◆ **Estratto**

++++++++

Di fronte all’enormità del massacro in corso a Gaza, è evidente la sproporzione tra la narrazione mediatica che viene fatta di questo processo di ribellione nella società e il genocidio in atto: il giornalismo locale ha raccontato l’iniziativa di venerdì a Pisa come un gesto di un gruppetto di persone, presto individuate e indagate, fortunatamente concluso senza danni, senza violenza, senza troppi problemi per lə turistə se non un po’ di apprensione. Si parla di dettagli, di come è possibile che dellə studentə siano riusciti a salire sulla torre eludendo i controlli, del loro numero e dell’impatto sull’apertura o meno della Torre al pubblico, con toni scandalistici. Su molto altro che sta accadendo in Italia, dalla stampa nazionale cala il silenzio o la solita narrazione ideologica dellə estremistə pro Hamas. Si parla, invece, di cosa fa il governo italiano? Di ciò che accade in Palestina ogni minuto in questi giorni, ogni giorno negli ultimi 75 anni? Si parla delle milioni di persone che protestano nel mondo, di ospedali bombardati, bambinə mortə nelle incubatrici, di gente assassinata e rapita dai coloni israeliani? È la sproporzione, tra la realtà e la sua comunicazione, è il cortocircuito di una stampa conservatrice, se non reazionaria, che cerca di governare, gestire, soffocare un senso di giustizia che non appartiene a pochə, ma che è domanda di moltə e spinta a uscire di casa e manifestare. Ma è anche la cifra che ciò che è necessario e che è richiesto effettivamente da milioni di persone può e deve essere molto di più, che non ci si può accontentare, ma ricercare la concretezza di questo “senso di giustizia” e superare lo smarrimento di fronte a un sistema che propone sfacciatamente il bene come il male e il male come il bene. Nel frattempo, l’immagine della Torre di Pisa gira nei tiktok e instagram di tutto il mondo, perché migliaia di turistə in vacanza hanno colto il senso e l’urgenza della manifestazione dellə studentə, perché il senso di giustizia è più vero della stampa e dei grandi discorsi, perchè le immagini hanno un peso quando un problema è sentito con questa forza e urgenza.

Cosa fa la classe politica di fronte a questa situazione? Cosa fanno lə giornalistə? Cosa fanno intellettuali, accademichə, scienziatə, medicə, università? Queste sono le domande che vanno poste, le responsabilità reali di chi non parla, se non in minoranza, del crimine storico di Israele, di chi non agisce se non per sostenerlo o farsi in disparte per non cadere nei rischi del prendere una parte.

++++++++

◆ **Righe estratte**

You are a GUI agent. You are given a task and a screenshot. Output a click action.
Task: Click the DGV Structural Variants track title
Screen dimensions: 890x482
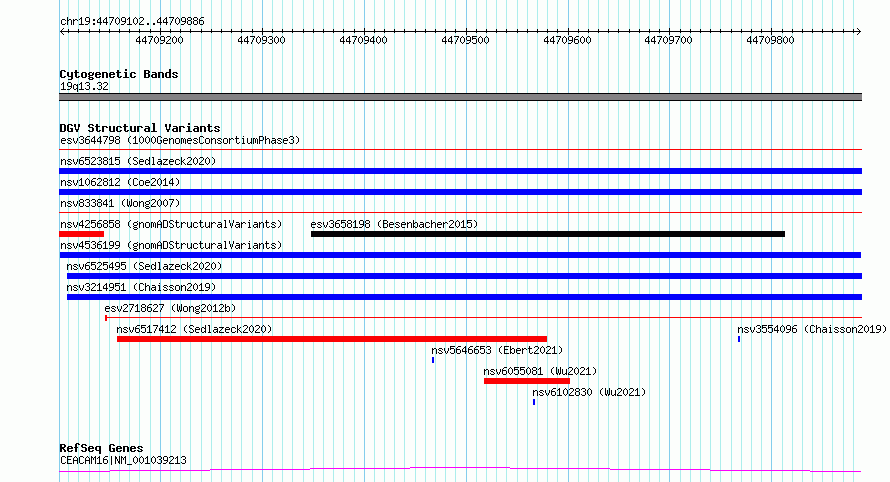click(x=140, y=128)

++++++++

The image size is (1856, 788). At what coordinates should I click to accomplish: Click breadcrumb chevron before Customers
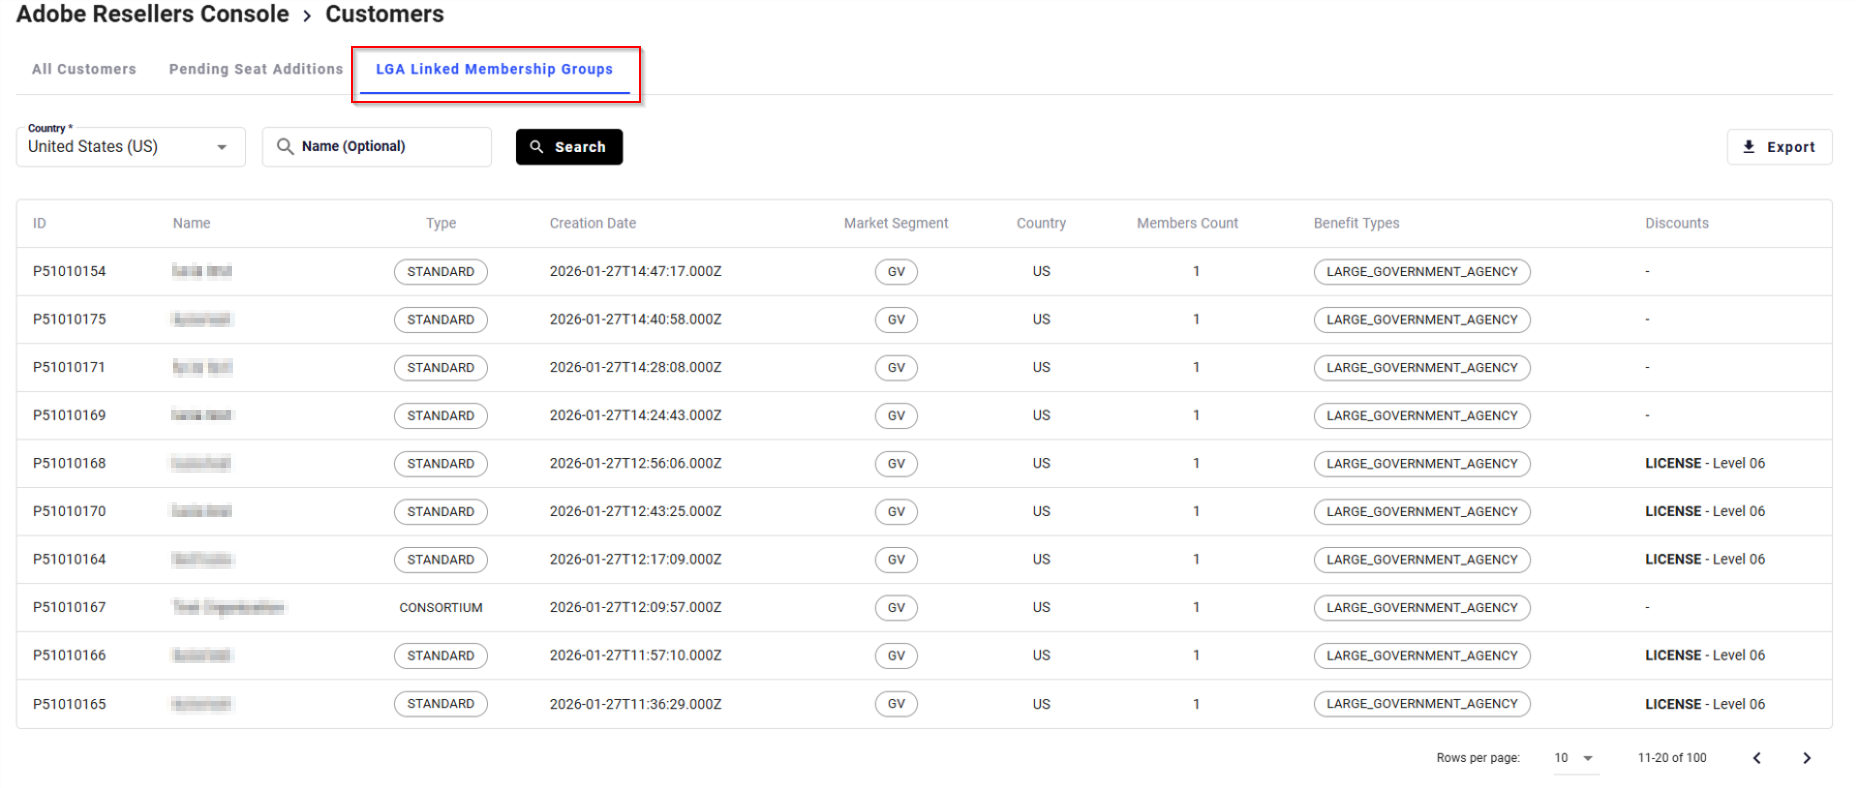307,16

++++++++

◆ **Attività 1**
Ricopia dall'estratto sulla protesta per Gaza il passo che comincia con "Cosa fa la classe" e termina con "prendere una parte.", senza alcuna modifica.
◆ **Attività 2**
Prosegui l'estratto sulla protesta per Gaza dopo la sua ultima frase.

◆ **Risposta 1**
Cosa fa la classe politica di fronte a questa situazione? Cosa fanno lə giornalistə? Cosa fanno intellettuali, accademichə, scienziatə, medicə, università? Queste sono le domande che vanno poste, le responsabilità reali di chi non parla, se non in minoranza, del crimine storico di Israele, di chi non agisce se non per sostenerlo o farsi in disparte per non cadere nei rischi del prendere una parte.

◆ **Risposta 2**
Con confusione, sono anche altre le domande che moltə si fanno in diversi modi e a diverse latitudini: cosa si può fare per tendere a un mondo diverso, più giusto? In cosa potrà consistere la vendetta per quello che sta accadendo a Gaza e in Cisgiordania e che mai potrà essere cancellato? Chi ha interesse a lottare per la Palestina e perché? Quanto ancora si può fare nei quartieri, nelle scuole, nelle università, nei posti di lavoro, nei luoghi di comunicazione, nelle fabbriche, nei Carrefour e McDonald, ovunque passa la vasta catena che conduce alla macchina di morte israeliana? È la ricerca di queste possibilità, non come occasioni ottusamente strumentali, ma come effettivi luoghi in cui può concretizzarsi una domanda di cambiamento, il baricentro e la direzione a cui tendere.

Quello che si sta facendo è ancora pochissimo: cos’è una bandiera calata da un monumento, mentre le moschee vengono bombardate? Ma è già qualcosa che fa paura a un sistema di comunicazione e potere decadente e in crisi, perchè raccoglie un sentimento di maggioranza, di centinaia di studentə che a Pisa hanno scioperato, di altre migliaia che lo potrebbero fare la prossima volta e che i media non possono nominare ma neanche possono negare completamente. Perché esprime l’energia e la ricerca di un senso profondo della propria azione nel mondo che non sia chiusa nella impoverente e opprimente quotidianità di ognunə, ma aperta all’esperienza di una connessione con i problemi più urgenti e orribili del nostro tempo e a un’esigenza di dover fare la propria parte per trasformare le cose. Sciopero per la Palestina, sciopero contro la cultura della guerra, sciopero contro la riforma Valditara, tutto si mescola perchè unico è il senso di cambiamento che sempre più persone ricercano e perchè non c’è più aderenza, neanche minima, tra le parole e i fatti del Potere e la Vita delle persone. E la Palestina ne è l’esempio.